### [WHAT YOU ARE ASKED TO DO]
The records that follow are to be reproduced exactly. Any pictures in them are left out.

### [TASK INPUTS]
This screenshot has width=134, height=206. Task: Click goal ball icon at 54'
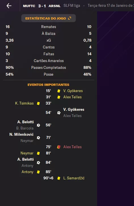(x=59, y=112)
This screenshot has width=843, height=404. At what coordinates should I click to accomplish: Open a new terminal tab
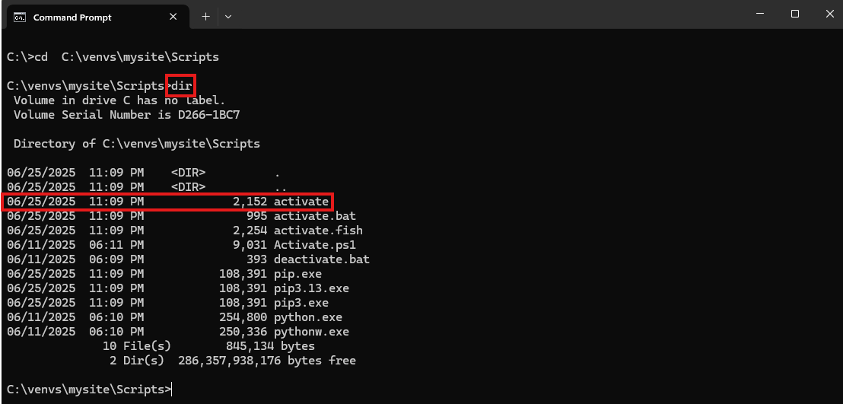pos(205,17)
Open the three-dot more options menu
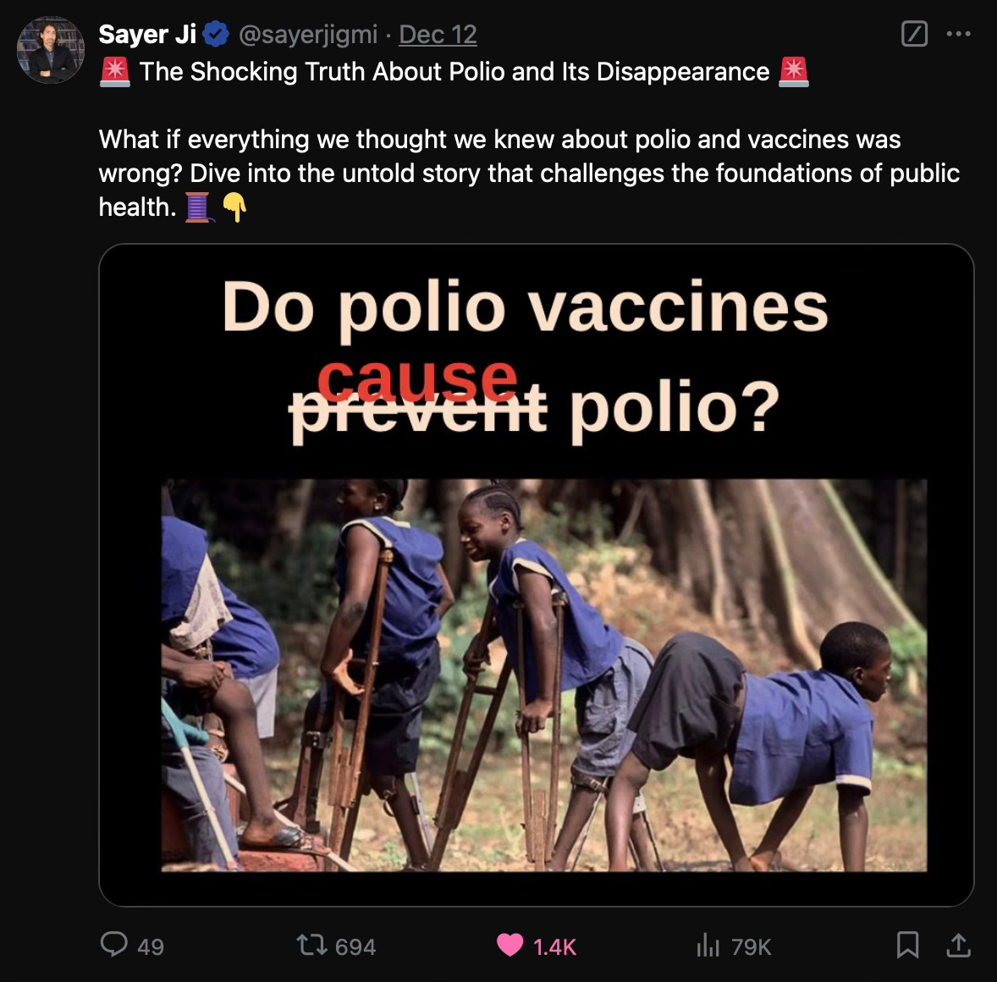Screen dimensions: 997x982 pos(958,34)
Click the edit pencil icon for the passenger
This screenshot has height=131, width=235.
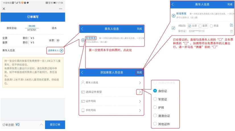(231, 25)
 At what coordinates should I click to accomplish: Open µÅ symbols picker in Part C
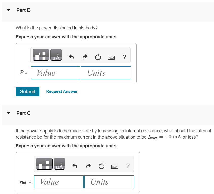tap(60, 164)
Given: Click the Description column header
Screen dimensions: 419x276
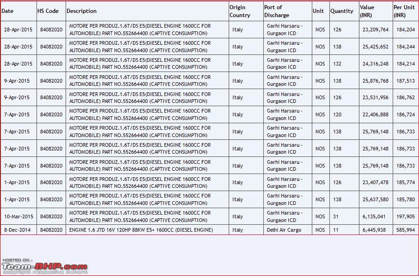Looking at the screenshot, I should point(82,11).
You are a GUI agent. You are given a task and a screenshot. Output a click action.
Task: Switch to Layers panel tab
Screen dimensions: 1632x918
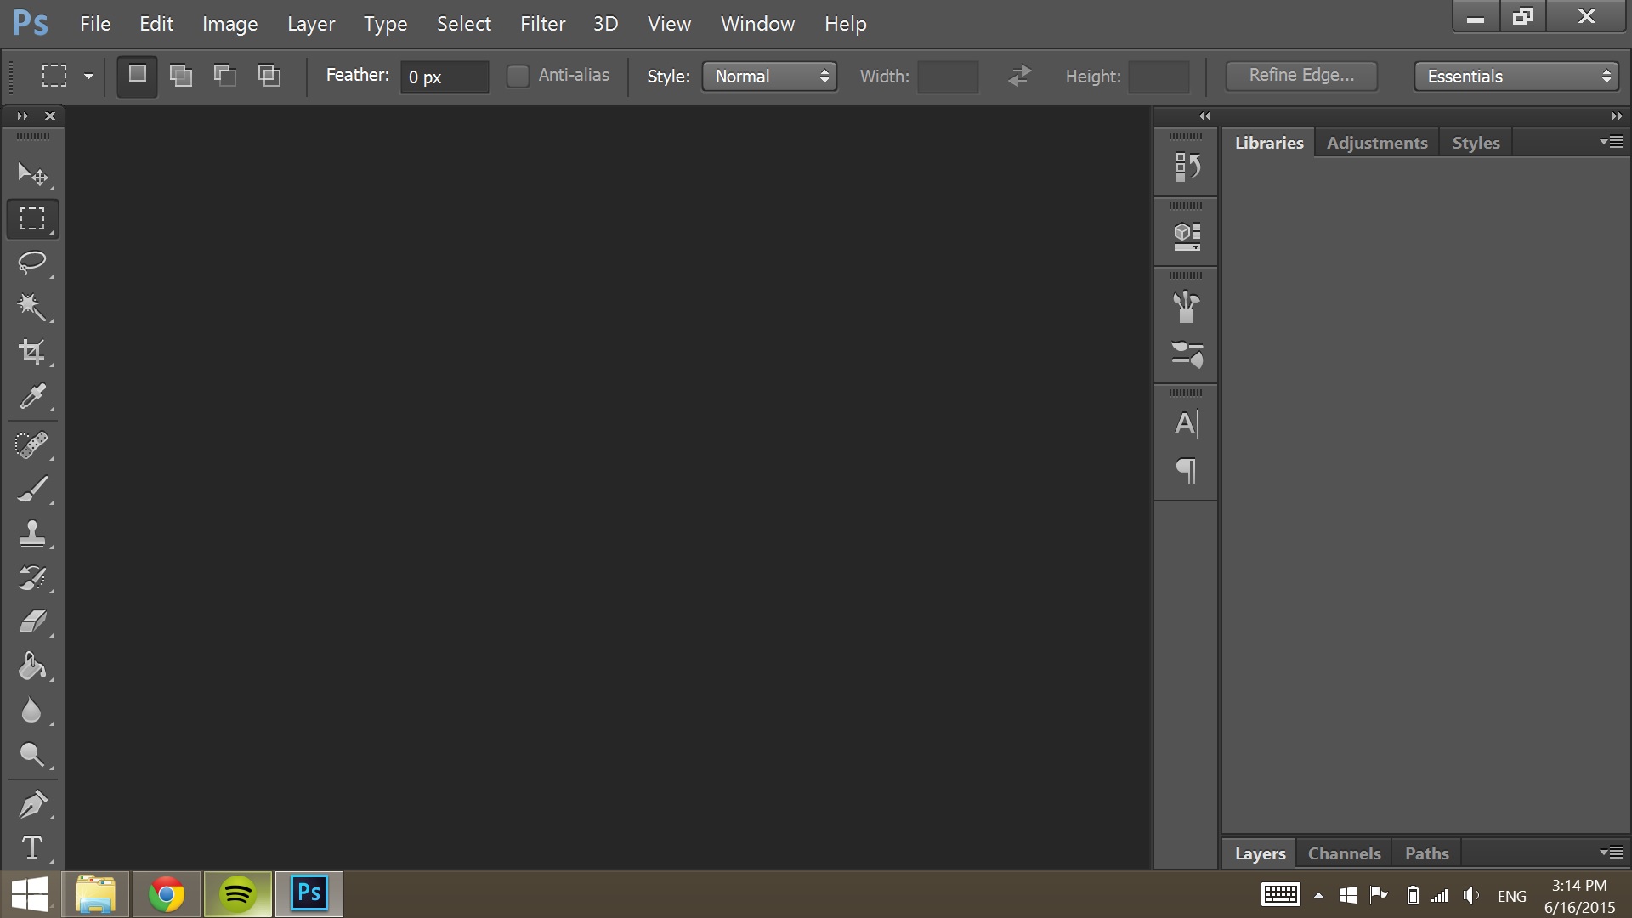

### [EXERCISE SOLUTION]
This screenshot has width=134, height=206. Task: Click goal ball icon at 54'
(x=59, y=112)
This screenshot has width=843, height=404. At what coordinates should I click to accomplish: Open a new terminal tab
pos(205,17)
Open the three-dot more options menu
Screen dimensions: 997x982 pos(958,34)
Click the edit pencil icon for the passenger
This screenshot has height=131, width=235.
(231, 25)
 At what coordinates should I click to accomplish: Open µÅ symbols picker in Part C
tap(60, 164)
Given: Click the Description column header
Screen dimensions: 419x276
Looking at the screenshot, I should point(82,11).
You are a GUI agent. You are given a task and a screenshot. Output a click action.
Task: Switch to Layers panel tab
Screen dimensions: 1632x918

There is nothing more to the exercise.